The Tokyo stock market, as represented by the weekly chart of NK225, had been in an uptrend from the April 2005 lows at 10,770 (point 1). After reaching a high of 17,563 in April 2006 (point 2), it had a very sharp correction. The arc lines are derived from these two extremes. In June 2006, the NK225 declined to the 38.2% arc line (line a) during the week, but closed above it. During one week in July, the NK225 once again tested this arc line (point 4), but moved higher afterwards. As of late-August 2006, the NK225 had not closed below its 38.2% arc line. It was rising rather sharply at this point, and a close below it suggests that the NK225 is going to decline to the 50% arc line.

Fig 6

Of course, it is also valid to combine fan and arc lines on the same chart. In this weekly chart of the NK225, I have added the Fibonacci fan lines (in red) to the arc lines using the same high and low points to generate both the fan and arc lines. This adds another interesting layer to our analysis. The NK225 closed below the 38.2% fan line (line a) on May 26th (point 3), and three weeks later, it also closed below the 50% fan line (point 4). Note that at the June lows of 14,045 (point 5), the 61.8% fan line and the 38.2% arc lines coincide, and this convergence suggests that this should be a particularly important level of support. So far, the NK225 is holding above both lines. This convergence of the fan and arc lines could have been noticed in May, when the 38.2% fan line was broken.  Even more interesting is that one would have been able to see that the two lines were intersecting in mid-June, which gave a time frame as well as a price level.

Fig. 7

Sometimes, though not always, combining all three types of Fibonacci analysis that have been discussed gets very interesting. Once again, we look at the weekly chart of the Nasdaq covering the rally up to the 2000 highs. I don't want you to be overwhelmed by all of the lines on this chart, but would just like to concentrate on three specific periods. As I discussed earlier, it is often important when the various Fibonacci zones converge. This occurred during April-June of 2000, as indicated by the green circle labeled A. Specifically, during the week of April 20th, the Nasdaq dropped below the 50% fan line, and reached the 50% retracement level and the 38.2% arc line during the week, reaching a low of 3227. It rallied by the end of the week to close at 3643. Four months later, in October 2000 (circle B), the Nasdaq closed below its 61.8% fan line, but held above its 50% retracement level and 50% arc line.
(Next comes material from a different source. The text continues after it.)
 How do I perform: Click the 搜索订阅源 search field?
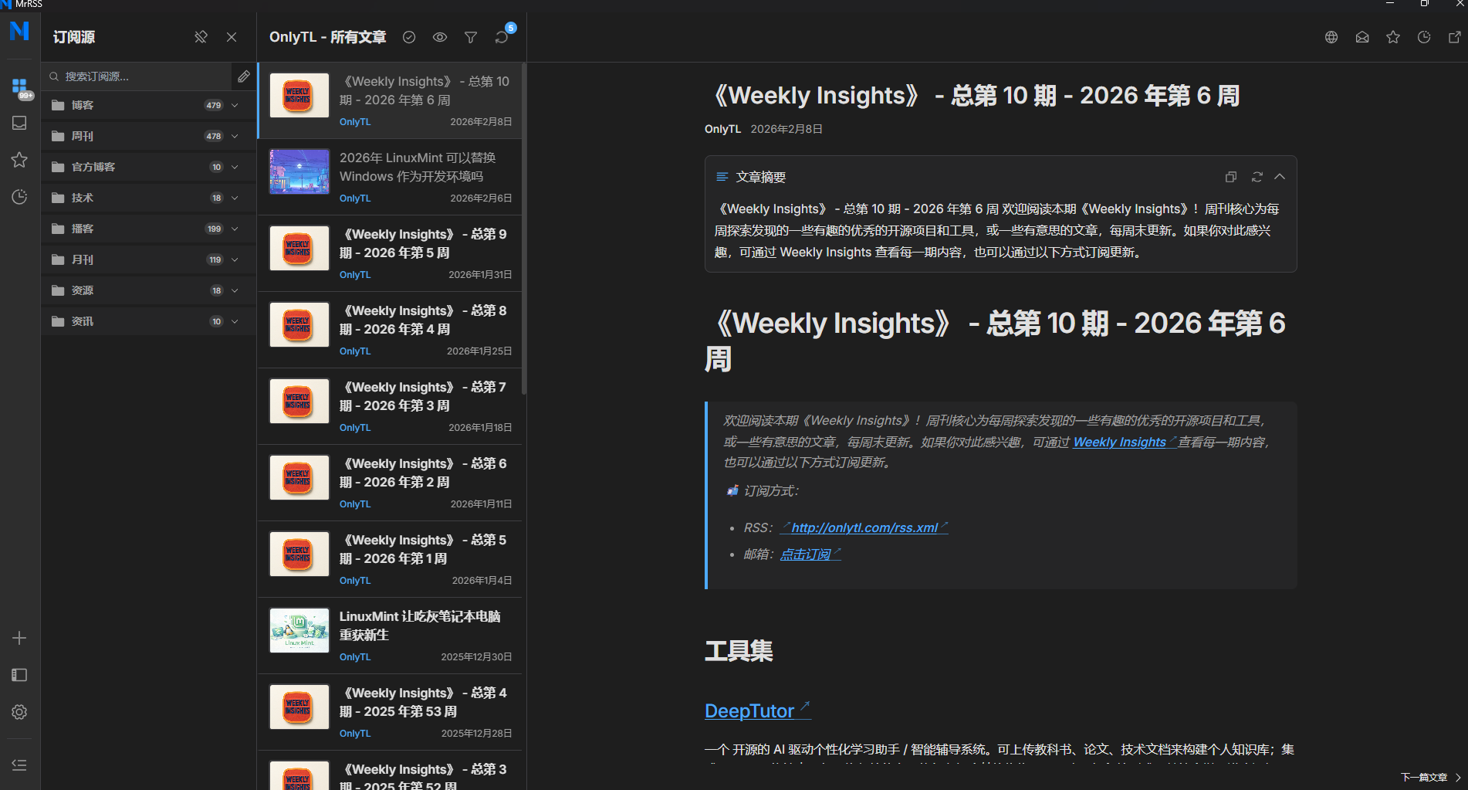coord(139,76)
After three weeks of sideways trading, the Nasdaq closed below both of these levels. The decline over the next six weeks was sharp as the Nasdaq closed below both the 61.8% retracement and arc lines. The rebound from the early 2001 lows took the Nasdaq right back to the 61.8% arc and retracement resistance before the decline resumed, as the index declined another 30% over the next ten weeks.

One should realize that the Fibonacci analysis does not always work as well as it did in the examples I have chosen. Of the three different types of Fibonacci analysis, I use the retracement and projection analysis the most, and have found them to consistently provide the most interesting information.